Time Was,2018(下楠昌哉訳)

装幀:川名潤

 2018年の英国SF協会賞短編部門を受賞、2019年のキャンベル記念賞の最終候補(この2つの賞で著者は常連)ともなったマクドナルドの注目作品である。長さ的には300枚に満たない中編(ノヴェラ)ながら、原著も本書と同様の薄手の単行本(チャップブック)で出た。

 ロンドンの老舗古書店が廃業になる。主人公は、廃棄処分となった値の付かない本の山から、『時ありて』と書かれた1937年刊の詩集を拾い出す。ところが、それには古い手紙が挟み込まれていた。ネット通販の古本屋だった主人公は、その謎めいた内容に惹かれ書き手を追跡しようと試みる。

 手紙は、兵役に就いている詩人の青年が、その恋人である科学者に宛てたものらしかった。

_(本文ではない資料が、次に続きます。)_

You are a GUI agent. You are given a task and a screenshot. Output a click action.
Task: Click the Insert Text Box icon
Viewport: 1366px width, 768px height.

しかし、それらしい人物を写した写真の年代が大きく離れている。手紙の主な舞台は第二次大戦下のサフォーク海岸付近(ロンドンから北東に100キロ)にある。物語は、手紙の謎を追いかける古本屋探偵の現在(フェンランド、リンカーンシャーなどサフォークと隣接する地域)と、確率的に散乱した複数の過去とを往復しながら進んでいく。

 同じ人物が時代を超えて写真に記録されている(年を取らない)という発端は、多くの物語でも使われている(評者は「ネームレス」という作品を書いた)。その探偵役を今どきの実店舗レス古本屋が務め、主な舞台を(日本ではあまり知られていない)イングランド東部に置き、点描された2人の男たちの愛情と絡めるなど、設定の組み合わせが面白い。加えて、文学的ミステリ的な趣向が凝らされているのが特徴だろう。

 「時ありて、また時ありぬ」(time was , time will be again)は本書中の詩人が記した一文である。過ぎ去った過去と未来との間を彷徨う、登場人物たちの悲哀と希望を象徴するかのようだ。